The next year Rose's average dropped but his catch in the sixth game of the World Series was unbelievable. The Phils were up three games to two against the Royals and were up 4-1 in the game at home. There was one out in the ninth and both catcher Bob Boone and Rose converged on a pop up against the screen on the first base side of home. Boone got a glove on it, but the ball popped out of his mitt, and there was Rose to grab it midair. Tug McGraw struck out the last batter and the Phillies were World Champions for the first time. It seemed like a harbinger of things to come. But it was not to be. The Phillies won the first half in the strike shortened '81 season but lost a playoff to second-half victor Montreal (their only playoff appearance). Rose still had a high average (.325) but only 33 RBI in 107 games.

The next year it all came apart for Rose, his average dropped to .271 with no power (3 HR, 54 RBI, .684 OPS). 1983 was even worse: .245 BA, 0 HR, 45 RBI, .606 OPS for a first baseman! The Phils played him 35 games in the outfield. In total he played 151 games and still the Wheeze Kid Phillies found a way to make it to the Series (he did play well in the playoffs). I saw Rose play in '82-'83 and it was pathetic. He literally could not get a ball out of the infield. The outfielders played way up--he had a total of 39 doubles for the two years combined. The rumors that Rose corked his bat may have been true because he did develop a little more pop after he left the Phils. There is no way that Rose should have been offered a job in major league baseball except that he was Rose and had records to break.

After the '83 season the Phillies, to their credit, cut him loose even though they had signed him to an extension and there was the 4000-hit milestone and all the residual affects thereof in the offing (he was at 3990). Rose signed with the Expos basically as a symbiotic relationship: he needed to break 4000 hits and they needed to make some money. He hit his 4000 hit in an Expo uniform and soon after they traded him back to the Reds. The idea was that he would finish his career ostensibly in '84 there and start his new post-player career as a manager. But Rose not only refused to retire, he inserted himself into the lineup an ungodly number of times. The amazing thing was that no one called him on it. The media loved the narcissistic bastard. The '85 and '86 Reds were pretty good clubs, but could have been better with a real first baseman. Finally, he broke the hit record, stepped down, and was just a manager. He was 45 at the time and hadn't been a major-league hitter for five years. The gambling scandal broke three years later and he was permanently suspended. Then the media turned on him for having the type-A personality that they always though was so great ("look at him run to first on a walk!" "Isn't it humorous that he is so aware of his individual stats but he really is a team player."). Now he was the man that murdered the kindly ol' Giapetto of a commissioner, A. Bart Giammati.

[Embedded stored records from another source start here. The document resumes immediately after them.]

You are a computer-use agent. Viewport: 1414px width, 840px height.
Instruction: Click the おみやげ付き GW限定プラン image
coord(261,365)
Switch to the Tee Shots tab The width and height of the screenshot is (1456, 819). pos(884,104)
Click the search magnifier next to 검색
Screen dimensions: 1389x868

He should have been forced to retire after the 1982 season with 3869 hits. Instead he was allowed to hang around another four years inserting himself at will in the lineup to pad his stats. Rose was a very good player, not as good as Cobb, the man he passed on the all-time hit list, and not in the same league as Ruth, Mays, Aaron, Bonds, etc.-the upper tier of players. He has some cache because he is the only living suspended player. The truth is if there were smart journalists and sabermetricians around in his day, he would not have been able to pad out his career the way that he did.

What did George Will say about him anyway?